**** PASSAGE TO READ ****
Nielsen Prepares to Go Private, Responds to FCC Critique

It’s a new era in Nielsen’s history. Shareholders have approved an acquisition of the TV measurement company by a private equity consortium made up of Evergreen Coast Capital Corp., an affiliate of Elliott Investment Management L.P., and Brookfield Business Partners L.P. The all-cash deal was valued at approximately $16 billion, including the assumption of debt. It’s expected to close in October, at which time Nielsen will become a private company and will no longer trade shares on the NYSE.

But before Nielsen can focus on the future, it still has a lot of work to do to repair the damage its reputation suffered during the pandemic. It’s been under fire for more than a year after an audit from the Media Rating Council revealed it undercounted viewership numbers during the pandemic. Programming executives began to focus on collecting and owning their own data as well as test partnerships with other measurement firms. Some regulators have also become curious about what else is out there.
****
» **WHAT YOU WILL DO**:
1. Reproduce the Nielsen article word for word, between "It’s a new era" and "on the NYSE.", inclusive.
2. For each statement below, say whether the Nielsen article supports it. Answer yes or no and quote the deciding words from the article.
(a) The all-cash deal, including the assumption of debt, was valued at about $16 billion.
(b) The deal is expected to close in December.
(c) The Media Rating Council audit found that Nielsen overcounted viewership during the pandemic.
**** RECORDS SHOWN ****
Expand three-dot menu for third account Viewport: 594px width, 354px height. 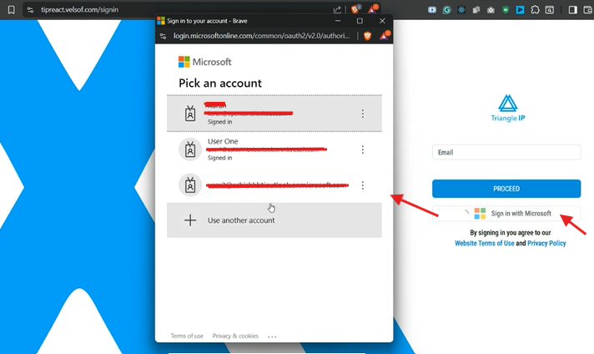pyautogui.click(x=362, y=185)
****
**** RECORDS SHOWN ****
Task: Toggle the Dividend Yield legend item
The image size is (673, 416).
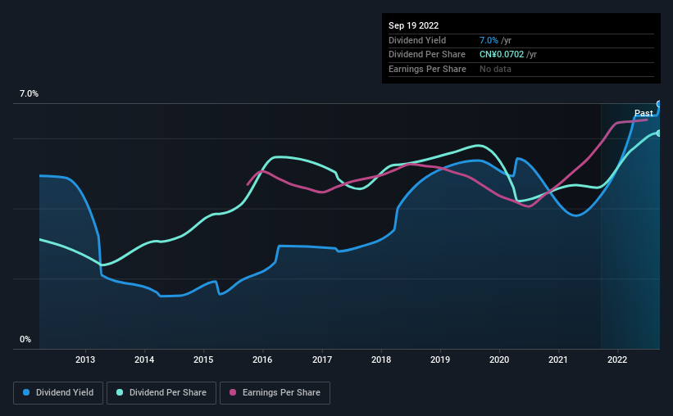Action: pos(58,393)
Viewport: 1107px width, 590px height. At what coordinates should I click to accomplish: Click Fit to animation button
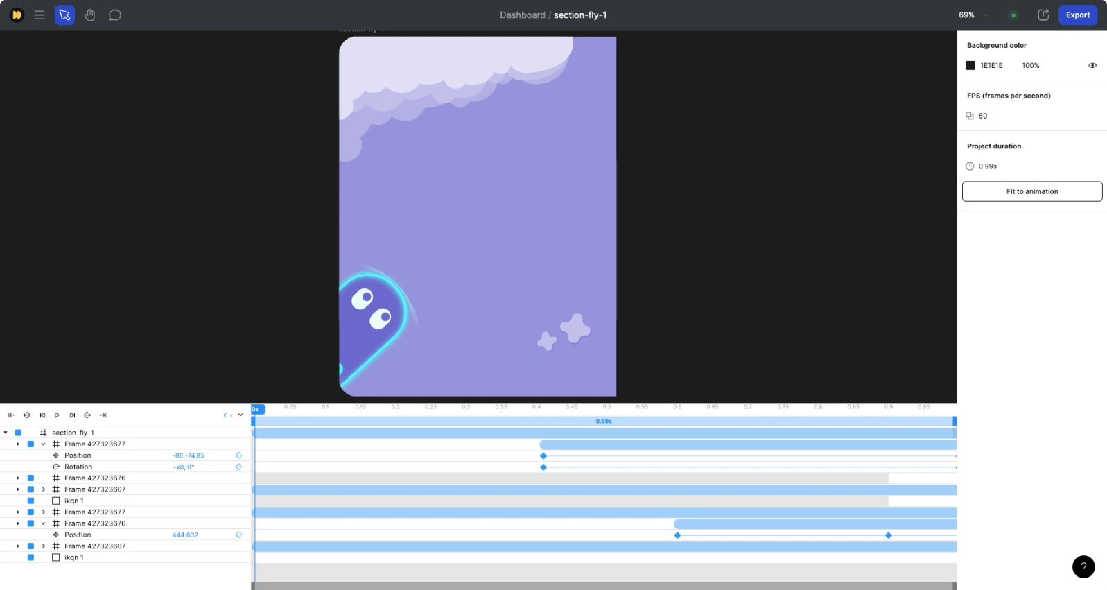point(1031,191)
****
» **REPLIES**:
1.
It’s a new era in Nielsen’s history. Shareholders have approved an acquisition of the TV measurement company by a private equity consortium made up of Evergreen Coast Capital Corp., an affiliate of Elliott Investment Management L.P., and Brookfield Business Partners L.P. The all-cash deal was valued at approximately $16 billion, including the assumption of debt. It’s expected to close in October, at which time Nielsen will become a private company and will no longer trade shares on the NYSE.

2.
(a) Yes: "The all-cash deal was valued at approximately $16 billion, including the assumption of debt."
(b) No: "It’s expected to close in October"
(c) No: "revealed it undercounted viewership numbers during the pandemic"